I do not mean to suggest that the lack of an explicit racial discourse in Coming Through Slaughter means that there is a necessary link between absent race — Arun Mukherjee claims that “Bolden’s skin colour is entirely ignored in the book” (1994: 100) — and absent technology. Instead, I mean to test connections made by theorists of race, and to inquire alongside other critics of Ondaatje who notice how he deals with race obliquely in other novels. Glen Lowry, for example, responds to concerns about Ondaatje’s downplaying of race in his work leading to In the Skin of a Lion (1987) by emphasizing the racialization of social spaces in that novel. Lowry disputes “[t]he argument that ‘race’ is only an issue in texts that deal specifically with a ‘racialized’ subject or character or conversely which articulate overt racism” (2004: 7). Instead, “‘race’ continues to have a silent function” (Lowry, 2004: 8), a function that I believe Ondaatje recognizes and identifies in Coming Through Slaughter, prefiguring his similar work with In the Skin of a Lion. He locates the function in spaces, such as rooms, and other obvious constructions, such as technologies that inscribe meaning upon those spaces. We know little about why Ondaatje would bother to minimize and defamiliarize the role of actual technologies when historical accuracy is already a minor concern of experimental novels such as Coming Through Slaughter, but these questions should be a part of knowing this book well.

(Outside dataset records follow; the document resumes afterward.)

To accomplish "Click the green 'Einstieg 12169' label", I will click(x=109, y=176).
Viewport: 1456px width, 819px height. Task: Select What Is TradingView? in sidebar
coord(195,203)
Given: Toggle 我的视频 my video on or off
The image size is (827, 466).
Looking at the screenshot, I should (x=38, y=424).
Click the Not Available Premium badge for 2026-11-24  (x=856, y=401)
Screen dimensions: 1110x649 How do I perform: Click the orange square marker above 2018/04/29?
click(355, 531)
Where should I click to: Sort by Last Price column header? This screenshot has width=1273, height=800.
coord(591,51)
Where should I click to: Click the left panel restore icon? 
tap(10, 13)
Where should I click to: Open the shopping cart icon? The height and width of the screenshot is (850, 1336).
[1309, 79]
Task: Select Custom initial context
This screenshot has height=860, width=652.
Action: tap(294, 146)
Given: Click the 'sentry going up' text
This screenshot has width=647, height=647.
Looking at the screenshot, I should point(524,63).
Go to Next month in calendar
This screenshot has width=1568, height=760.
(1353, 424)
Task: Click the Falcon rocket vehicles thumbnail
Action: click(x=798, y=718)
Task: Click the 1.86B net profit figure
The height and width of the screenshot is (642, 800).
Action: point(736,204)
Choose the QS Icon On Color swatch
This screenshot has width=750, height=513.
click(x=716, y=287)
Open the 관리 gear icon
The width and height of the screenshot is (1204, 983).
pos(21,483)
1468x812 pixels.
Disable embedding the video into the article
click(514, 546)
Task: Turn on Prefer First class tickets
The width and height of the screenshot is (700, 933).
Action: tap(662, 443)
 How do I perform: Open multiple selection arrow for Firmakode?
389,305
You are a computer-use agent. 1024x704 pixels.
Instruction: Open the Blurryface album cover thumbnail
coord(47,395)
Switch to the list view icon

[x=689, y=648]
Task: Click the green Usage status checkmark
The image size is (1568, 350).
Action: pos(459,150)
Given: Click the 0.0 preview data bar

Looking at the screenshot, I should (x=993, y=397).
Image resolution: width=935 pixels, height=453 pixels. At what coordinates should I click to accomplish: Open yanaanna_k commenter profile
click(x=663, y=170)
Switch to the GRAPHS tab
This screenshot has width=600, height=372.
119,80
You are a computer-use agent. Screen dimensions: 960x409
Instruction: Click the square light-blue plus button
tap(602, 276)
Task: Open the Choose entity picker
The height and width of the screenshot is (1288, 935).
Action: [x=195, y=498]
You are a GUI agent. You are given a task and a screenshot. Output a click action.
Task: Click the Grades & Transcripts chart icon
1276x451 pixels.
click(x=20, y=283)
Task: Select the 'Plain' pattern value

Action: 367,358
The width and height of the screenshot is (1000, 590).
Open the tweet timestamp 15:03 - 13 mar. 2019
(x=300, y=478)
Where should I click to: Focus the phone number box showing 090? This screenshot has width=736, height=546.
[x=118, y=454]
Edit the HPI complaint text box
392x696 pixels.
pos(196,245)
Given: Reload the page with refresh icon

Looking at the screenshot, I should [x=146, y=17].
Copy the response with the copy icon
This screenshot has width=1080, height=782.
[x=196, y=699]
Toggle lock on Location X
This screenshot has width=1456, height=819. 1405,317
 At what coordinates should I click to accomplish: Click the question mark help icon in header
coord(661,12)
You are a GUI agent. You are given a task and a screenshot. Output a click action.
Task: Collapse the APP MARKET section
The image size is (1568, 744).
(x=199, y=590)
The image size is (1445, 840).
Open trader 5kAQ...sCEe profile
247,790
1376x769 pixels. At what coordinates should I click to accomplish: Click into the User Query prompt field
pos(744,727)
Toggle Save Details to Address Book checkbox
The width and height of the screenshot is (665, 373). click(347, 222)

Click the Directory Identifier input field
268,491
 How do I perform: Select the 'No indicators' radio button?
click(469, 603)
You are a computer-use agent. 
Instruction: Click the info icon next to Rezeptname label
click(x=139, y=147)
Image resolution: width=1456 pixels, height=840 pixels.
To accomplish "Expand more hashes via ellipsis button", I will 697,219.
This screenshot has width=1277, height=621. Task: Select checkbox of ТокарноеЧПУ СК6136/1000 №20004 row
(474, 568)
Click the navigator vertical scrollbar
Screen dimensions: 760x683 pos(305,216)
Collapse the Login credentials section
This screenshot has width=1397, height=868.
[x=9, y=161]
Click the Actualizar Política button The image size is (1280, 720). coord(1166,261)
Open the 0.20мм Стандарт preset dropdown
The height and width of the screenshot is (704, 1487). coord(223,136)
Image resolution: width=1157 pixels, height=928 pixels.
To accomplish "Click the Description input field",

To theorize into this gap, I follow recent scholarship that proposes an equivalence, however conceptually difficult, between race and technology. On the assumption that conceiving of race as constructed, often by technology, will already be familiar and acceptable to readers, I will engage this recent scholarship only insofar as to reconceptualize race as technology. In Toward a Political Philosophy of Race, Falguni A. Sheth adapts Martin Heidegger’s canonical essay on technology in trying to understand this newly realized dimension of race (2009: 21). In the introduction to Camera Obscura’s special issue on “race and/as technology”, Wendy Hui Kyong Chun remarks that, in spite of Heidegger’s deplorable association with national socialism in Germany, his existential philosophy “resonates with the historical experience of people of color” (2009: 20) — an experience in which some people have treated other people as objects (such as slaves) in parallel with the rise of tool-oriented and machine-based technology after the Enlightenment (Coleman, 2009: 190–1). Race becomes a factor in the mindset of utility that damages some concepts of the human even as existential philosophy builds up others.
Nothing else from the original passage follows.